It is in the news that Colorado governor has signed a 'best in the world' right-to-repair law. This is described as prohibiting parts pairing:
The new rule adds a complete prohibition on parts pairing technology often used to stymie repairability by requiring manufacturer consent to install new parts in a damaged device.
This is the phenomenon of parts pairing, wherein your iPhone freaks out if anyone replaces a component without Apple's blessing.
"Replacing your display will remove True Tone and break Auto Brightness. A new battery will disable Battery Health. A new front camera will break Face ID, portrait mode and cinematic mode. A rear camera will only give you a warning message.
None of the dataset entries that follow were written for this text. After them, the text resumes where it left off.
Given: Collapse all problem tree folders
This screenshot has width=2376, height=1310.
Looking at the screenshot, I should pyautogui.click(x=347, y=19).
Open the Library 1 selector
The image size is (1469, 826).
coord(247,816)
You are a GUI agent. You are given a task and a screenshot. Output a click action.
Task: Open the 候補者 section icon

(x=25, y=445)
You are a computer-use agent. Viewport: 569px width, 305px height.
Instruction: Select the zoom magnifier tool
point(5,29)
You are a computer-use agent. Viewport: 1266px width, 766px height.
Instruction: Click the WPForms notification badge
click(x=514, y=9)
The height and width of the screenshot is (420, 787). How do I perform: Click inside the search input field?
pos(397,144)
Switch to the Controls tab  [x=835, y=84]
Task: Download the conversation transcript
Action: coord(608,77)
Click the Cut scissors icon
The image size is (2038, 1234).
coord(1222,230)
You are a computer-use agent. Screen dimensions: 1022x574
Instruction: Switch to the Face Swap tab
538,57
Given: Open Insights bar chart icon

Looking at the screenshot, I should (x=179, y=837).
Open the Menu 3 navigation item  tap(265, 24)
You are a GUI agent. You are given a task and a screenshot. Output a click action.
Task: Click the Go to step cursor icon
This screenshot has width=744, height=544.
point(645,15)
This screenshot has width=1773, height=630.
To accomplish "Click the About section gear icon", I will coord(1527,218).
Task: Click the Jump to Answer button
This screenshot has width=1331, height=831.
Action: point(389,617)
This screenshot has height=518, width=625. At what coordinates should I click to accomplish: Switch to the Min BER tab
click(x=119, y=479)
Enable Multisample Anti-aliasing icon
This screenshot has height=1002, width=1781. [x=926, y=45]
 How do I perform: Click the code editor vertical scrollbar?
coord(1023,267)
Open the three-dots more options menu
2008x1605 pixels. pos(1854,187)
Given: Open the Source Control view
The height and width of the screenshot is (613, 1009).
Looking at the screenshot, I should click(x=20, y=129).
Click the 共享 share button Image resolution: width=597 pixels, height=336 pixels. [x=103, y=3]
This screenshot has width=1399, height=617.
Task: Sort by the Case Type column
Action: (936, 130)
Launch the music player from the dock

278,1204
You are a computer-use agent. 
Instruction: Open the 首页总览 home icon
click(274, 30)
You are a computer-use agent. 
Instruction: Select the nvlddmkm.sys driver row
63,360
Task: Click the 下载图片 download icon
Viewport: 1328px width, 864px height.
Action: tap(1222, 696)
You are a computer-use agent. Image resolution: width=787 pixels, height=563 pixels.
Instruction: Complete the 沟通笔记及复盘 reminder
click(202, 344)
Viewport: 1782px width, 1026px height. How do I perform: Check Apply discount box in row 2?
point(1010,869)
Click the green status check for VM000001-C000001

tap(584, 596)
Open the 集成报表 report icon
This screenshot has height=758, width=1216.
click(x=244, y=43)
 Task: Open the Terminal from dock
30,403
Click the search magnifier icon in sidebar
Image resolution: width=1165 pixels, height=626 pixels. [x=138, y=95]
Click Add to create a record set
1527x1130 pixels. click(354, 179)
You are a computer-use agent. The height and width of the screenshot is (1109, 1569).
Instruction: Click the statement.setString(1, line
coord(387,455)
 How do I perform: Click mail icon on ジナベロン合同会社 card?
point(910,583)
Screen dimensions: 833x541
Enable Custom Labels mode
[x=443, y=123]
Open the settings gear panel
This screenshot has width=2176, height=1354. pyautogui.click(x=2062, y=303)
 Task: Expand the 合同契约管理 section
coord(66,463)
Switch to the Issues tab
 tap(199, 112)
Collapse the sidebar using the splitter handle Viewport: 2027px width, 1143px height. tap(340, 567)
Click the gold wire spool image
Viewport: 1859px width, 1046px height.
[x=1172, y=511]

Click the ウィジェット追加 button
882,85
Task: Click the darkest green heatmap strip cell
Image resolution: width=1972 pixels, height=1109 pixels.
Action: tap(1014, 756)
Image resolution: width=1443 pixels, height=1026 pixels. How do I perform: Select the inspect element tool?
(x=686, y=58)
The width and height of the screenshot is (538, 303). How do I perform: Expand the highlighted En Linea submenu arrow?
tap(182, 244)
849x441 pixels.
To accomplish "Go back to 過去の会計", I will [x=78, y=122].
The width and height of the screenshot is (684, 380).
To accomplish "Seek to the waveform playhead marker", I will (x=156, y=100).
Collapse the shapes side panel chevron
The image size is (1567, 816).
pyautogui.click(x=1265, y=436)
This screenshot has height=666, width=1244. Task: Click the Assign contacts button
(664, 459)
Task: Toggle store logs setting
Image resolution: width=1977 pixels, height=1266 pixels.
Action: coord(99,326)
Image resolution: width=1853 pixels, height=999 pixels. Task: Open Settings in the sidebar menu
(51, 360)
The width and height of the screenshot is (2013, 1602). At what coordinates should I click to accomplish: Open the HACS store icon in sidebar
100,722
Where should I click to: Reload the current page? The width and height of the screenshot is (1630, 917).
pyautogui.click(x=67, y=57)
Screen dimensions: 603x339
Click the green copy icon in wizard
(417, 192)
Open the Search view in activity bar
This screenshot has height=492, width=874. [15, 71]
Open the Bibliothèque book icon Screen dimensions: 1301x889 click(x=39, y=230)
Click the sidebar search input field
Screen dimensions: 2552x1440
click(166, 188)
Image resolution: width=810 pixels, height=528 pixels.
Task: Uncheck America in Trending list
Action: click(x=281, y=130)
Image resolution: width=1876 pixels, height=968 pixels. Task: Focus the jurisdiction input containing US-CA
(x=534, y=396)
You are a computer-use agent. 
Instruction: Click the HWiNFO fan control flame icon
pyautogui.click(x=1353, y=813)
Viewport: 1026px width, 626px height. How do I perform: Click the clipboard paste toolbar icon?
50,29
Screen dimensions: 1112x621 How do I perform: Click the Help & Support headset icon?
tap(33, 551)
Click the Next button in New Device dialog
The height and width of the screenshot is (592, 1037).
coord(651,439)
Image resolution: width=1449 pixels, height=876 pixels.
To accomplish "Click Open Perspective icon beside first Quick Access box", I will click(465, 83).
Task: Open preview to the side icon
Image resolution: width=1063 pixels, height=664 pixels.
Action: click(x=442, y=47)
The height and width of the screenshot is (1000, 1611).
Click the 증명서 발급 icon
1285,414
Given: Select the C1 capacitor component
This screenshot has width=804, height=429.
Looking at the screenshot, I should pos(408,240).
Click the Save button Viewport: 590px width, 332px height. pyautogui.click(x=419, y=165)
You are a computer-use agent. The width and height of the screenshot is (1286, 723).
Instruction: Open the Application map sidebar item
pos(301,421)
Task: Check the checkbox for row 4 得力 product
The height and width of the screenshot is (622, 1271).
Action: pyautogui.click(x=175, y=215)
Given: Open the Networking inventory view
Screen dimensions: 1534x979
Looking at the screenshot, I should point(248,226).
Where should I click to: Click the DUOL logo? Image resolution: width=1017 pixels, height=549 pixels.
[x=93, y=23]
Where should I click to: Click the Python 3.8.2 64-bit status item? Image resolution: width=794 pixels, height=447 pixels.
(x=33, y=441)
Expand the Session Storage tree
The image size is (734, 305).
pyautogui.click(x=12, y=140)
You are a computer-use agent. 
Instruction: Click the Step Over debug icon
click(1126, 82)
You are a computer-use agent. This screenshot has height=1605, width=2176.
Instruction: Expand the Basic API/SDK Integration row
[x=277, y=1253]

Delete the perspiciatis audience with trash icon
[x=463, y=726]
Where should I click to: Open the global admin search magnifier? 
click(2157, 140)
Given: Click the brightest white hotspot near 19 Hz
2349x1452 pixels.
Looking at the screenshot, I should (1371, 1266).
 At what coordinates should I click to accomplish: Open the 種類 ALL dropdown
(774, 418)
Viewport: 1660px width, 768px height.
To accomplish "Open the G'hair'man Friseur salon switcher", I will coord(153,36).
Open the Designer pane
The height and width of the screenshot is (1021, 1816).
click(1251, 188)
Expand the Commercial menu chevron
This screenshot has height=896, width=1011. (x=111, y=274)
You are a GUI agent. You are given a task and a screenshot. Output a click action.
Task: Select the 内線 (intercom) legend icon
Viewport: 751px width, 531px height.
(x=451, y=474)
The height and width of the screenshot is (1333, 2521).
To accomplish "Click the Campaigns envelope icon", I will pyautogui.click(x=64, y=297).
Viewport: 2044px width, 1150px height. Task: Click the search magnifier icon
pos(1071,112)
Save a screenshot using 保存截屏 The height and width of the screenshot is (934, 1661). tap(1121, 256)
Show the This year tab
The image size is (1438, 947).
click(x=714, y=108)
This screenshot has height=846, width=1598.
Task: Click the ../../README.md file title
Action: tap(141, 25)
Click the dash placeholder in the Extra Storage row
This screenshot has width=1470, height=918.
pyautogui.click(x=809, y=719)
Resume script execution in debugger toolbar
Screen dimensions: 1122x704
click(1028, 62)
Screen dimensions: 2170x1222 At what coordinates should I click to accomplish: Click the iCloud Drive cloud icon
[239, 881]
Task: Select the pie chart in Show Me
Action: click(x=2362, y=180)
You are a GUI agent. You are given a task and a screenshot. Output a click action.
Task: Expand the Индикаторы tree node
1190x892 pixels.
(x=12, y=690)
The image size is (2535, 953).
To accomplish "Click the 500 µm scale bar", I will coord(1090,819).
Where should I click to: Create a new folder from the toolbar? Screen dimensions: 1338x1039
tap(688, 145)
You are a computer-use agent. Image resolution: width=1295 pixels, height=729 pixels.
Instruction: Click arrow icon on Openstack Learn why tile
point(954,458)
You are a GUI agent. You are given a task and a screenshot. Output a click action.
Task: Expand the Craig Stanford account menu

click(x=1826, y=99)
And lastly, replacing the logic board will trigger all of the previous penalties," Jeffreys said, describing the practice as anti-third party repair locks.
On a practical level this sounds very like High-bandwidth Digital Content Protection (HDCP), the technology that proving digital rights management (DRM) control in HDMI, DP, DVi and other modern display equipment, including I assume iPhones. This works by restricting how components interact such that it is supposed to not work if you connect an unauthorised display screen to your device.
How does this law handle this? Is device pairing allowed for DRM (which would seem to include most of the components of a smartphone)? Is HDCP banned in Colorado now? Is it the usual answer of "it depends"?